TASK DETAILS:
Reproduce precisely the lines between the start of the data below and the line with "Task: Click the ME quick-create shortcut", both included.

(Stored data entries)
= Beginning of Section =

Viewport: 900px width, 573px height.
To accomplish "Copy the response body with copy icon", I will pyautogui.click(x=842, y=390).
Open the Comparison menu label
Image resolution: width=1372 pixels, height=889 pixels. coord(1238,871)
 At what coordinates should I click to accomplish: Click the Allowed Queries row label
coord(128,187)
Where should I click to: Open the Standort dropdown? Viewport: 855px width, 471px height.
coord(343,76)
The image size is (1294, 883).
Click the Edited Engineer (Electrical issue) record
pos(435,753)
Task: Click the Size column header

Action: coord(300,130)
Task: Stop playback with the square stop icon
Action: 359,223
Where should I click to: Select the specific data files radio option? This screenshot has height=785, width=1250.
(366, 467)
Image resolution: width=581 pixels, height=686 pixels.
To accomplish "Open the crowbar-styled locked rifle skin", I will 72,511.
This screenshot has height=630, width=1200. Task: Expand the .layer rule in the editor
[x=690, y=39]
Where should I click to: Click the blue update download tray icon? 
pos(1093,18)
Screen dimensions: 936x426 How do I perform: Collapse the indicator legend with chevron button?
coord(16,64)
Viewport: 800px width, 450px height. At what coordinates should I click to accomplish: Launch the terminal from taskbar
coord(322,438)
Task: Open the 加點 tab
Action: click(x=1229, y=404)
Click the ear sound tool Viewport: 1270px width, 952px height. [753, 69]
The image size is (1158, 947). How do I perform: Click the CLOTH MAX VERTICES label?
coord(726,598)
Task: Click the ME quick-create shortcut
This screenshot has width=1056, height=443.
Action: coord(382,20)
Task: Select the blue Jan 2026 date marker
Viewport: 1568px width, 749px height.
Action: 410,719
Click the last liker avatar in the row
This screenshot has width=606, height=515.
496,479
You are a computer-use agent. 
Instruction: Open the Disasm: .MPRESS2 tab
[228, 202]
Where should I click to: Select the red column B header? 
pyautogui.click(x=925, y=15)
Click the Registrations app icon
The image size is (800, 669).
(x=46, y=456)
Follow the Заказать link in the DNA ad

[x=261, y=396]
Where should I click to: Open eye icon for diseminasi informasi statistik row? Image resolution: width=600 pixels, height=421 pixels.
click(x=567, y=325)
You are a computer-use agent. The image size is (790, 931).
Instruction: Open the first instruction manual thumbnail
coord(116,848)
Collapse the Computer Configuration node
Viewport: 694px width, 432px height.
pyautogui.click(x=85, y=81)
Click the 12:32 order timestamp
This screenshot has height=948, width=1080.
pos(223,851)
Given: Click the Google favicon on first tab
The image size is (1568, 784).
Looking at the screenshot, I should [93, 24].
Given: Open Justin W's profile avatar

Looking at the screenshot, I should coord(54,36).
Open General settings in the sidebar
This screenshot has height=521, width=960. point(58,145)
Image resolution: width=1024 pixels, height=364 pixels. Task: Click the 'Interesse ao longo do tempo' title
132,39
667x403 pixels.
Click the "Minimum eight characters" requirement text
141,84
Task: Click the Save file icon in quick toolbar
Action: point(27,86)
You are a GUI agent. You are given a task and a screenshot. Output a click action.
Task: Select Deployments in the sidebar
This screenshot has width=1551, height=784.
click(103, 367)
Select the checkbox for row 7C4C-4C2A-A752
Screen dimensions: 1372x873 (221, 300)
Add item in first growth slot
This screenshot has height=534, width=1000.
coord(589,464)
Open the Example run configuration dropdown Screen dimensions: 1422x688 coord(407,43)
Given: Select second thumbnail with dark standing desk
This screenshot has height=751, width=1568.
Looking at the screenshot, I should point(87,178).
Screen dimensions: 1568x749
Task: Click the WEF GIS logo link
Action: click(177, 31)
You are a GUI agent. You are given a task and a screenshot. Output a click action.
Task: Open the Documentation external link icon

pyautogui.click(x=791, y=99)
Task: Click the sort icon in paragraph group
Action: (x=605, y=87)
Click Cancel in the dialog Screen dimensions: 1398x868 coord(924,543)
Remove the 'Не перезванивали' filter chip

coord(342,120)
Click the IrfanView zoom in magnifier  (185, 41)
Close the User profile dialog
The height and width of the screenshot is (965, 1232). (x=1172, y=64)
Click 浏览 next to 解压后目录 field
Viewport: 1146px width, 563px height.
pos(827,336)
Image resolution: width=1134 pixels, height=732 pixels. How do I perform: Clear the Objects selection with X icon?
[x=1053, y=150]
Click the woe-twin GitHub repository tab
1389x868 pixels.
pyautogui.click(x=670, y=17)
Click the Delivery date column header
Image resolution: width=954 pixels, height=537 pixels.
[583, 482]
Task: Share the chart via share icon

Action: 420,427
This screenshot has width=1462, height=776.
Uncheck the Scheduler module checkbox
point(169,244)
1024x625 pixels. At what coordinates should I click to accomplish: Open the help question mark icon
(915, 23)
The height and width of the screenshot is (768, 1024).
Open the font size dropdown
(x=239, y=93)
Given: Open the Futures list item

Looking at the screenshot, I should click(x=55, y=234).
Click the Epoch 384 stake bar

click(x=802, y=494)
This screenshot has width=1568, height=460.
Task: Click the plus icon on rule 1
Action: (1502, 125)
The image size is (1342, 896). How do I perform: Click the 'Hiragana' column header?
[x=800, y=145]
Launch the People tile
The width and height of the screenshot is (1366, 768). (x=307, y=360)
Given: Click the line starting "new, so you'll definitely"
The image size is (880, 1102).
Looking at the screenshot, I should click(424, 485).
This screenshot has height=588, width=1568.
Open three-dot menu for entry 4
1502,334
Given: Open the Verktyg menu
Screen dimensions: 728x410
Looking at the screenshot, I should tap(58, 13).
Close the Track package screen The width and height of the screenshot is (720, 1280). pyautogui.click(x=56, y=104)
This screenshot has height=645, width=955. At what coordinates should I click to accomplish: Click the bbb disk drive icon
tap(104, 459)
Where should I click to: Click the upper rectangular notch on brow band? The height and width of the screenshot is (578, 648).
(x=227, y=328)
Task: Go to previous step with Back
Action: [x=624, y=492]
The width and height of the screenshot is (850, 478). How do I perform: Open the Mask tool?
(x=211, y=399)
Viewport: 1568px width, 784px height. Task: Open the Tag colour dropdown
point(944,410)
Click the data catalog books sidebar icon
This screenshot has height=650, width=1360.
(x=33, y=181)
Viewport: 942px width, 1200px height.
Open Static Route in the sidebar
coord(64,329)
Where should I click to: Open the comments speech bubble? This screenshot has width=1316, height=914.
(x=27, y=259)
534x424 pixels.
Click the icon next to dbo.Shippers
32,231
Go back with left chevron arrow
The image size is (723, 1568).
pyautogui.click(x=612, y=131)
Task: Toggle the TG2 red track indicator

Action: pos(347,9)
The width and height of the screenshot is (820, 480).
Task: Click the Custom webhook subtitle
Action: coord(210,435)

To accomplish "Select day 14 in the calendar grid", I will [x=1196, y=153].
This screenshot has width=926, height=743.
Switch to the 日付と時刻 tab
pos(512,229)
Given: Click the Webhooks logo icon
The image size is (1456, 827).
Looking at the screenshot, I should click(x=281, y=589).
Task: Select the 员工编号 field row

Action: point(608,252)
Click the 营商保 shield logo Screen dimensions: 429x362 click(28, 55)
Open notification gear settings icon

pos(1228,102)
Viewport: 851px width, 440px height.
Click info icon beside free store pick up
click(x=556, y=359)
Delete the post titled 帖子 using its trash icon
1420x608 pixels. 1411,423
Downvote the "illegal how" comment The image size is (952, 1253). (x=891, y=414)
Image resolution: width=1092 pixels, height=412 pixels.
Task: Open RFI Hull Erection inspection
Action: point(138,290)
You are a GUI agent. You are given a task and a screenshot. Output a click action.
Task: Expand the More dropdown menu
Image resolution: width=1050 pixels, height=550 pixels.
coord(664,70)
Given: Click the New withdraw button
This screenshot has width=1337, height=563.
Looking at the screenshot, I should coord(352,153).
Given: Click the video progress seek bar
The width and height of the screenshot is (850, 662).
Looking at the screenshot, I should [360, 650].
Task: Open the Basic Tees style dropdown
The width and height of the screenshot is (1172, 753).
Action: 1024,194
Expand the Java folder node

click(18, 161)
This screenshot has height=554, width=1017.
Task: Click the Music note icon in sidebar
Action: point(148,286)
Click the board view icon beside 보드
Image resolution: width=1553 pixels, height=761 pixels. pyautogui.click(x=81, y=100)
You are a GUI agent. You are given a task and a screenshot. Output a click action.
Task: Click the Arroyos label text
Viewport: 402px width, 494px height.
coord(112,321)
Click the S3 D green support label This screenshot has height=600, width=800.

= End of Section =

RESULT OF THIS EXERCISE:
Viewport: 900px width, 573px height.
To accomplish "Copy the response body with copy icon", I will pyautogui.click(x=842, y=390).
Open the Comparison menu label
Image resolution: width=1372 pixels, height=889 pixels. coord(1238,871)
 At what coordinates should I click to accomplish: Click the Allowed Queries row label
coord(128,187)
Where should I click to: Open the Standort dropdown? Viewport: 855px width, 471px height.
coord(343,76)
The image size is (1294, 883).
Click the Edited Engineer (Electrical issue) record
pos(435,753)
Task: Click the Size column header

Action: coord(300,130)
Task: Stop playback with the square stop icon
Action: 359,223
Where should I click to: Select the specific data files radio option? This screenshot has height=785, width=1250.
(366, 467)
Image resolution: width=581 pixels, height=686 pixels.
To accomplish "Open the crowbar-styled locked rifle skin", I will 72,511.
This screenshot has height=630, width=1200. Task: Expand the .layer rule in the editor
[x=690, y=39]
Where should I click to: Click the blue update download tray icon? 
pos(1093,18)
Screen dimensions: 936x426 How do I perform: Collapse the indicator legend with chevron button?
coord(16,64)
Viewport: 800px width, 450px height. At what coordinates should I click to accomplish: Launch the terminal from taskbar
coord(322,438)
Task: Open the 加點 tab
Action: click(x=1229, y=404)
Click the ear sound tool Viewport: 1270px width, 952px height. [753, 69]
The image size is (1158, 947). How do I perform: Click the CLOTH MAX VERTICES label?
coord(726,598)
Task: Click the ME quick-create shortcut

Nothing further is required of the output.